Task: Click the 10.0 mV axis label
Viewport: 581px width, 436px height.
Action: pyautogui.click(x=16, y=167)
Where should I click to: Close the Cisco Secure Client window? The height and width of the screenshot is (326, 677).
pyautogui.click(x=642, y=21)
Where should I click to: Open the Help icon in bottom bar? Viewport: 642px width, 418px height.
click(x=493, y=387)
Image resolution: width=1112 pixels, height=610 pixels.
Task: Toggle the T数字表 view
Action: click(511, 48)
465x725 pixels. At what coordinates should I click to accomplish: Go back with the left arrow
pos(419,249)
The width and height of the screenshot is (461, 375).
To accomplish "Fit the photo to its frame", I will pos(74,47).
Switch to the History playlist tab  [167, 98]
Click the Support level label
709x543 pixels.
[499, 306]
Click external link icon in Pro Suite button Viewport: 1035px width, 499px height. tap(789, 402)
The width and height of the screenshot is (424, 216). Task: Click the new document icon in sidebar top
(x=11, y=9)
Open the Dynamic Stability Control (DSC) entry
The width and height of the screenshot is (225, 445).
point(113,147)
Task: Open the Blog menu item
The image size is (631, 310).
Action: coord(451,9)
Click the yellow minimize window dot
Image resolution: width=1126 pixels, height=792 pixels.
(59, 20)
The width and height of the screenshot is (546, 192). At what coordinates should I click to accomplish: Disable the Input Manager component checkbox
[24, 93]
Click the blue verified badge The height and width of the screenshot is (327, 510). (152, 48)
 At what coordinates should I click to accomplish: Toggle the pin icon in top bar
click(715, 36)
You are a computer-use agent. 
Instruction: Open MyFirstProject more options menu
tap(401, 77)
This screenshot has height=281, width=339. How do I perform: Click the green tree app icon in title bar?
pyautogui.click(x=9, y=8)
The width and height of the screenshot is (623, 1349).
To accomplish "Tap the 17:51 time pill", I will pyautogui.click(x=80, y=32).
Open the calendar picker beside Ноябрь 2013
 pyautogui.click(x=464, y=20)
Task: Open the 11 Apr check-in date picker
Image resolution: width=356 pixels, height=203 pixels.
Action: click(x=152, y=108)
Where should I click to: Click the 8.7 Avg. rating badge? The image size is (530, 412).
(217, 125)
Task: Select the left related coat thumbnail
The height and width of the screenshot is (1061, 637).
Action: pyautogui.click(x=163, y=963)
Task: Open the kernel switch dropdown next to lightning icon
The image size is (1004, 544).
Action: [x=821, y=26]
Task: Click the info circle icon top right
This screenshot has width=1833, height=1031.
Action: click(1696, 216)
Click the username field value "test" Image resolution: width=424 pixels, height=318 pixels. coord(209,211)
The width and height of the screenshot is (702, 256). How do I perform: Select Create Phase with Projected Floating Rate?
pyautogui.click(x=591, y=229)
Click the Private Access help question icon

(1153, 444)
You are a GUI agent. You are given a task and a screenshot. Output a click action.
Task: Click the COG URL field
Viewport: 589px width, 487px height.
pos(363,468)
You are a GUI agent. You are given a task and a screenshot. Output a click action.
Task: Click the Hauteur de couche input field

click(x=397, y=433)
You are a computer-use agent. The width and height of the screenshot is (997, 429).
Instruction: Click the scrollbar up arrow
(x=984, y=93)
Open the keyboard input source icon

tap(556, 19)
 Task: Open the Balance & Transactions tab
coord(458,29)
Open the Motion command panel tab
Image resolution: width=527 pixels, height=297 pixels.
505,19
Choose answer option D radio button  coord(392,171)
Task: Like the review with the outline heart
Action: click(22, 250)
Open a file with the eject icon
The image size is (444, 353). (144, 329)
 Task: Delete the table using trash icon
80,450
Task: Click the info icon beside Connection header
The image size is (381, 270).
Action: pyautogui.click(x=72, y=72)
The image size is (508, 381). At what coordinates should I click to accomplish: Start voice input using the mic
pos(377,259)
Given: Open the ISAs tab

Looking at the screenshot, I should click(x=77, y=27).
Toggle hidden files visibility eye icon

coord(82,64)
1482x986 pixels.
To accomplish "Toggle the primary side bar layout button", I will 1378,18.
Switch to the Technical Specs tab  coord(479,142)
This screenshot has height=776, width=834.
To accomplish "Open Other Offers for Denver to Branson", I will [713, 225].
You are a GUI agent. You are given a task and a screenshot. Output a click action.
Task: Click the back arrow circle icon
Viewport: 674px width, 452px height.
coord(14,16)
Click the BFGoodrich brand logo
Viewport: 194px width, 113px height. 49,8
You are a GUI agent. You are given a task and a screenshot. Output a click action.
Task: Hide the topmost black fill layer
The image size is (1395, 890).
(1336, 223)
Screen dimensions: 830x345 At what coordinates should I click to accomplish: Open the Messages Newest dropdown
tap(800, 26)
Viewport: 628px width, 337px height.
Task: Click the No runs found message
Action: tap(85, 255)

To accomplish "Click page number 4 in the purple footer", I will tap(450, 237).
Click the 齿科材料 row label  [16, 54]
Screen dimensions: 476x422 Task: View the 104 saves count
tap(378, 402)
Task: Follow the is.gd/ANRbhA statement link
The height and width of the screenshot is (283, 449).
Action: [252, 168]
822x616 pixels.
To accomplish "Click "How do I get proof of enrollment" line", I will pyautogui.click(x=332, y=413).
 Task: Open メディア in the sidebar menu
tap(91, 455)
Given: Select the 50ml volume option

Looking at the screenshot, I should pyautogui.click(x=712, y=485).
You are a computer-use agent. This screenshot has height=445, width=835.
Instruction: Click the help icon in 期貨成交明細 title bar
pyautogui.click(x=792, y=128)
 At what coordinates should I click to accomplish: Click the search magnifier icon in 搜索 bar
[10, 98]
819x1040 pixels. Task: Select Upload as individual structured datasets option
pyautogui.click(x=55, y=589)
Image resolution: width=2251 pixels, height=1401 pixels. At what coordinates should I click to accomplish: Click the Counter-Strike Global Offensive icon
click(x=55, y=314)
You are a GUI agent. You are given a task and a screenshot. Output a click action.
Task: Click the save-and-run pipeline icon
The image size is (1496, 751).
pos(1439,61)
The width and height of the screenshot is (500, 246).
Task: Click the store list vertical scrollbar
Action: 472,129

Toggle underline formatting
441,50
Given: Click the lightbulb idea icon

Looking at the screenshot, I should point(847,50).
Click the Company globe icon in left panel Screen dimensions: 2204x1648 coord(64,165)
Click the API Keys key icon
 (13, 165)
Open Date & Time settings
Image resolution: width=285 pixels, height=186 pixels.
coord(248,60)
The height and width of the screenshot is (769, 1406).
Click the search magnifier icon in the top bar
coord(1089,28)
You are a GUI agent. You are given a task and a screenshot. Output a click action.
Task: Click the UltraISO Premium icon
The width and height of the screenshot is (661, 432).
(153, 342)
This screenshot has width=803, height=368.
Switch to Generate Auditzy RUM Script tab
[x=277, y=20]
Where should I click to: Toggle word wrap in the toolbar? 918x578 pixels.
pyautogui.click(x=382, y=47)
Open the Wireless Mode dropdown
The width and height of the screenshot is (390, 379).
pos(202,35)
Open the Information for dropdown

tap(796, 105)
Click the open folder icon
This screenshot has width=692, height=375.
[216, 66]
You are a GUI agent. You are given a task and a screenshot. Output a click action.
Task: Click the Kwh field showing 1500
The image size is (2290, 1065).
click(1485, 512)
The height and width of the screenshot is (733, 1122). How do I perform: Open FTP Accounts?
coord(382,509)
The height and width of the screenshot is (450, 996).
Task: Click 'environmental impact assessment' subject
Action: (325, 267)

════════════════

WHAT YOU NEED TO DO - Copy all of the entries above word for word, with no changes.

TASK ANSWER -
Task: Click the 10.0 mV axis label
Viewport: 581px width, 436px height.
Action: pyautogui.click(x=16, y=167)
Where should I click to: Close the Cisco Secure Client window? The height and width of the screenshot is (326, 677).
pyautogui.click(x=642, y=21)
Where should I click to: Open the Help icon in bottom bar? Viewport: 642px width, 418px height.
click(x=493, y=387)
Image resolution: width=1112 pixels, height=610 pixels.
Task: Toggle the T数字表 view
Action: click(511, 48)
465x725 pixels. At what coordinates should I click to accomplish: Go back with the left arrow
pos(419,249)
The width and height of the screenshot is (461, 375).
To accomplish "Fit the photo to its frame", I will pos(74,47).
Switch to the History playlist tab  [167, 98]
Click the Support level label
709x543 pixels.
[499, 306]
Click external link icon in Pro Suite button Viewport: 1035px width, 499px height. tap(789, 402)
The width and height of the screenshot is (424, 216). Task: Click the new document icon in sidebar top
(x=11, y=9)
Open the Dynamic Stability Control (DSC) entry
The width and height of the screenshot is (225, 445).
point(113,147)
Task: Open the Blog menu item
The image size is (631, 310).
Action: coord(451,9)
Click the yellow minimize window dot
Image resolution: width=1126 pixels, height=792 pixels.
(59, 20)
The width and height of the screenshot is (546, 192). At what coordinates should I click to accomplish: Disable the Input Manager component checkbox
[24, 93]
Click the blue verified badge The height and width of the screenshot is (327, 510). (152, 48)
 At what coordinates should I click to accomplish: Toggle the pin icon in top bar
click(715, 36)
You are a computer-use agent. 
Instruction: Open MyFirstProject more options menu
tap(401, 77)
This screenshot has height=281, width=339. How do I perform: Click the green tree app icon in title bar?
pyautogui.click(x=9, y=8)
The width and height of the screenshot is (623, 1349).
To accomplish "Tap the 17:51 time pill", I will pyautogui.click(x=80, y=32).
Open the calendar picker beside Ноябрь 2013
 pyautogui.click(x=464, y=20)
Task: Open the 11 Apr check-in date picker
Image resolution: width=356 pixels, height=203 pixels.
Action: click(x=152, y=108)
Where should I click to: Click the 8.7 Avg. rating badge? The image size is (530, 412).
(217, 125)
Task: Select the left related coat thumbnail
The height and width of the screenshot is (1061, 637).
Action: pyautogui.click(x=163, y=963)
Task: Open the kernel switch dropdown next to lightning icon
The image size is (1004, 544).
Action: [x=821, y=26]
Task: Click the info circle icon top right
This screenshot has width=1833, height=1031.
Action: click(1696, 216)
Click the username field value "test" Image resolution: width=424 pixels, height=318 pixels. coord(209,211)
The width and height of the screenshot is (702, 256). How do I perform: Select Create Phase with Projected Floating Rate?
pyautogui.click(x=591, y=229)
Click the Private Access help question icon

(1153, 444)
You are a GUI agent. You are given a task and a screenshot. Output a click action.
Task: Click the COG URL field
Viewport: 589px width, 487px height.
pos(363,468)
You are a GUI agent. You are given a task and a screenshot. Output a click action.
Task: Click the Hauteur de couche input field

click(x=397, y=433)
You are a computer-use agent. The width and height of the screenshot is (997, 429).
Instruction: Click the scrollbar up arrow
(x=984, y=93)
Open the keyboard input source icon

tap(556, 19)
 Task: Open the Balance & Transactions tab
coord(458,29)
Open the Motion command panel tab
Image resolution: width=527 pixels, height=297 pixels.
505,19
Choose answer option D radio button  coord(392,171)
Task: Like the review with the outline heart
Action: click(22, 250)
Open a file with the eject icon
The image size is (444, 353). (144, 329)
 Task: Delete the table using trash icon
80,450
Task: Click the info icon beside Connection header
The image size is (381, 270).
Action: pyautogui.click(x=72, y=72)
The image size is (508, 381). At what coordinates should I click to accomplish: Start voice input using the mic
pos(377,259)
Given: Open the ISAs tab

Looking at the screenshot, I should click(x=77, y=27).
Toggle hidden files visibility eye icon

coord(82,64)
1482x986 pixels.
To accomplish "Toggle the primary side bar layout button", I will 1378,18.
Switch to the Technical Specs tab  coord(479,142)
This screenshot has height=776, width=834.
To accomplish "Open Other Offers for Denver to Branson", I will [713, 225].
You are a GUI agent. You are given a task and a screenshot. Output a click action.
Task: Click the back arrow circle icon
Viewport: 674px width, 452px height.
coord(14,16)
Click the BFGoodrich brand logo
Viewport: 194px width, 113px height. 49,8
You are a GUI agent. You are given a task and a screenshot. Output a click action.
Task: Hide the topmost black fill layer
The image size is (1395, 890).
(1336, 223)
Screen dimensions: 830x345 At what coordinates should I click to accomplish: Open the Messages Newest dropdown
tap(800, 26)
Viewport: 628px width, 337px height.
Task: Click the No runs found message
Action: tap(85, 255)

To accomplish "Click page number 4 in the purple footer", I will tap(450, 237).
Click the 齿科材料 row label  [16, 54]
Screen dimensions: 476x422 Task: View the 104 saves count
tap(378, 402)
Task: Follow the is.gd/ANRbhA statement link
The height and width of the screenshot is (283, 449).
Action: [252, 168]
822x616 pixels.
To accomplish "Click "How do I get proof of enrollment" line", I will pyautogui.click(x=332, y=413).
 Task: Open メディア in the sidebar menu
tap(91, 455)
Given: Select the 50ml volume option

Looking at the screenshot, I should pyautogui.click(x=712, y=485).
You are a computer-use agent. This screenshot has height=445, width=835.
Instruction: Click the help icon in 期貨成交明細 title bar
pyautogui.click(x=792, y=128)
 At what coordinates should I click to accomplish: Click the search magnifier icon in 搜索 bar
[10, 98]
819x1040 pixels. Task: Select Upload as individual structured datasets option
pyautogui.click(x=55, y=589)
Image resolution: width=2251 pixels, height=1401 pixels. At what coordinates should I click to accomplish: Click the Counter-Strike Global Offensive icon
click(x=55, y=314)
You are a GUI agent. You are given a task and a screenshot. Output a click action.
Task: Click the save-and-run pipeline icon
The image size is (1496, 751).
pos(1439,61)
The width and height of the screenshot is (500, 246).
Task: Click the store list vertical scrollbar
Action: 472,129

Toggle underline formatting
441,50
Given: Click the lightbulb idea icon

Looking at the screenshot, I should point(847,50).
Click the Company globe icon in left panel Screen dimensions: 2204x1648 coord(64,165)
Click the API Keys key icon
 (13, 165)
Open Date & Time settings
Image resolution: width=285 pixels, height=186 pixels.
coord(248,60)
The height and width of the screenshot is (769, 1406).
Click the search magnifier icon in the top bar
coord(1089,28)
You are a GUI agent. You are given a task and a screenshot. Output a click action.
Task: Click the UltraISO Premium icon
The width and height of the screenshot is (661, 432).
(153, 342)
This screenshot has width=803, height=368.
Switch to Generate Auditzy RUM Script tab
[x=277, y=20]
Where should I click to: Toggle word wrap in the toolbar? 918x578 pixels.
pyautogui.click(x=382, y=47)
Open the Wireless Mode dropdown
The width and height of the screenshot is (390, 379).
pos(202,35)
Open the Information for dropdown

tap(796, 105)
Click the open folder icon
This screenshot has width=692, height=375.
[216, 66]
You are a GUI agent. You are given a task and a screenshot. Output a click action.
Task: Click the Kwh field showing 1500
The image size is (2290, 1065).
click(1485, 512)
The height and width of the screenshot is (733, 1122). How do I perform: Open FTP Accounts?
coord(382,509)
The height and width of the screenshot is (450, 996).
Task: Click 'environmental impact assessment' subject
Action: (325, 267)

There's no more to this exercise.